**Exercise aim**:
Using the entries below, show all lines with the string "each".

**Data provided**:
☆ ☆ ☆ ☆
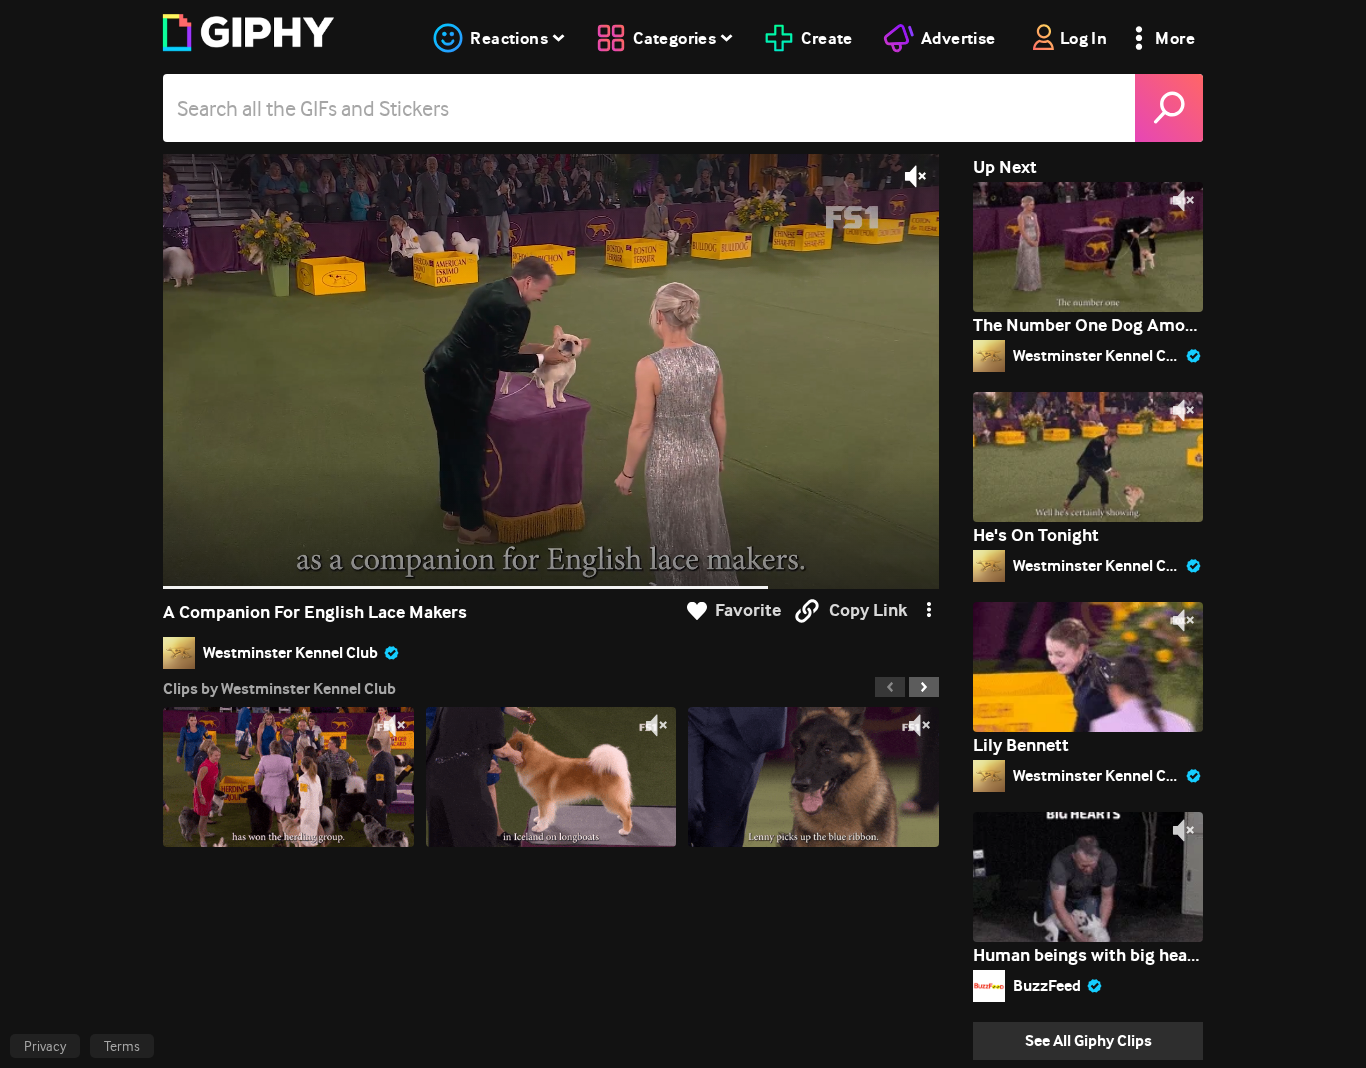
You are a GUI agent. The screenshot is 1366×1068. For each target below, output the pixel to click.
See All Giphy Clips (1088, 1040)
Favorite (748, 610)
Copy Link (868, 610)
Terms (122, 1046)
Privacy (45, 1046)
☆ ☆ ☆ ☆
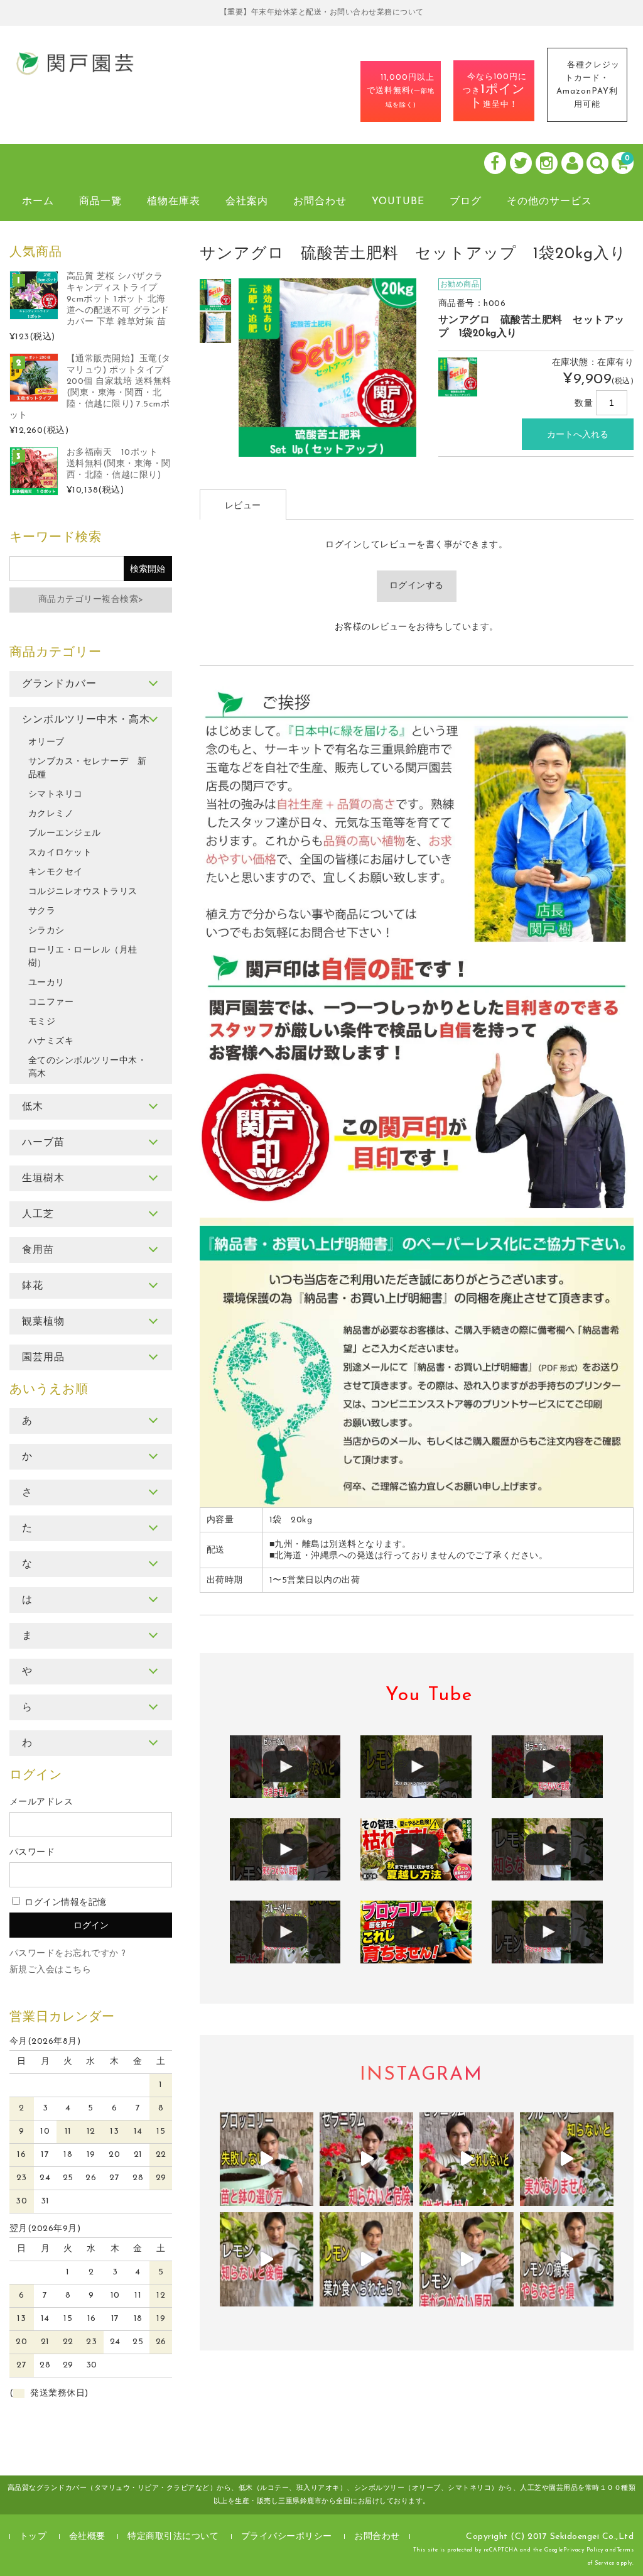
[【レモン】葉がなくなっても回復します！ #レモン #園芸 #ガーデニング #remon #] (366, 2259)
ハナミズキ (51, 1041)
☆ ☆ ☆ ☆
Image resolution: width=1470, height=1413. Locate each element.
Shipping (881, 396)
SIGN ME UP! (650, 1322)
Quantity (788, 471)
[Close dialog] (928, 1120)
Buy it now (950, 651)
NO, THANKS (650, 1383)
☆ ☆ ☆ ☆
**Written answer**:
You are a GUI agent. The screenshot is 1366×1068. For each target below, output the pixel to click.
Image resolution: width=1470, height=1413. Locate each element.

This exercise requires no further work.